Not a definite answer, but maybe another small contribution.

Originally, I went through the whole chain as Adam in his answer (see the history for details), tracking down and comparing bytecode, implementations an running times - although, as pointed out in the comments, during my tests (on Win7/8), and with the "usual microbenchmark best practices", the performance difference was not as striking as suggested in the original question and the first versions of the first answers.

However, there was a difference, so I created another small test:

public class MathRoundPerformance {

    static final int size = 16;
    static float[] data = new float[size];

    public static void main(String[] args) {
        for (int i = 0; i < size; i++) {
            data[i] = i;
        }

        for (int n=1000000; n<=100000000; n+=5000000)
        {
            long t0 = System.nanoTime();
            int result = runTest(n);
            long t1 = System.nanoTime();
            System.out.printf(
                "%s, Math.round(float), %s, %s, %.1f ms\n",
                System.getProperty("java.version"),
                n, result, (t1 - t0) / 1e6);
        }
    }

    public static int runTest(int n) {
        int result = 0;
        for (int i = 0; i < n; i++) {
            int i0 = (i+0) % size;
            int i1 = (i+1) % size;
            result += Math.round(data[i0] + data[i1]);
            result += Math.round(data[i0] * data[i1]);
            result += Math.round(data[i0] / data[i1]);
        }
        return result;
    }
}

The timing results (omitting some details) have been

...
1.8.0_31, Math.round(float), 96000000, -351934592, 504,8 ms

....
1.8.0_40, Math.round(float), 96000000, -351934592, 544,0 ms

I ran the examples with a hotspot disassembler VM, using

java -server -XX:+UnlockDiagnosticVMOptions -XX:+TraceClassLoading
     -XX:+LogCompilation -XX:+PrintInlining -XX:+PrintAssembly
     MathRoundPerformance

The important thing is that the optimization is finished when the program ends (or at least, it seems to be finished). This means that the results of the last calls to the runTest method are printed without any additional JIT optimization going on between the calls.
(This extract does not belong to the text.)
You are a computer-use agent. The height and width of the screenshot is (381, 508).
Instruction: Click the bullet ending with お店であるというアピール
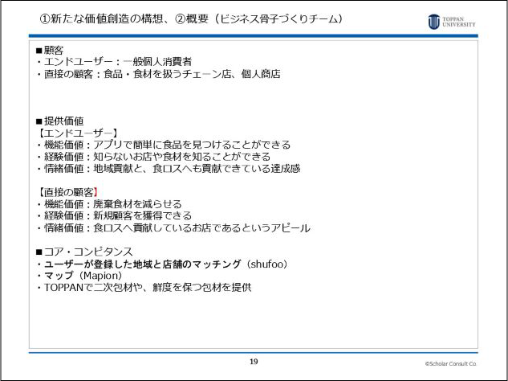[x=173, y=227]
I tried to figure out the differences by looking at the generated machine code. A large portion of the generated code was the same for both versions. But as Ivan pointed out, the number of instructions did increase in 8u40. I compared the source code of the Hotspot versions u20 and u40. I thought that there might be subtle differences in the intrinsics for floatToRawIntBits, but these files did not change. I considered that the checks for AVX or SSE4.2 that have been added recently might influence the machine code generation in an unfortunate way, but ... my assembler knowledge is not as good as I'd like it to be, and thus, I can not make a definite statement here. Overall, the generated machine code looks like it was mainly reordered (that is, mainly changed structurally), but comparing the dumps manually is a pain in the ... eye (the addresses are all different, even when the instructions are largely the same).

(I wanted to dump the results of the machine code that is generated for the runTest method here, but there is some odd limit of 30k for one answer)

I'll try to further analyze and compare the machine code dumps and the hotspot code. But in the end, it will be hard to point the finger at "the" change that caused the performance degradation - in terms of machine code that executes slower, as well as in terms of the changes in hotspot that cause the change in the machine code.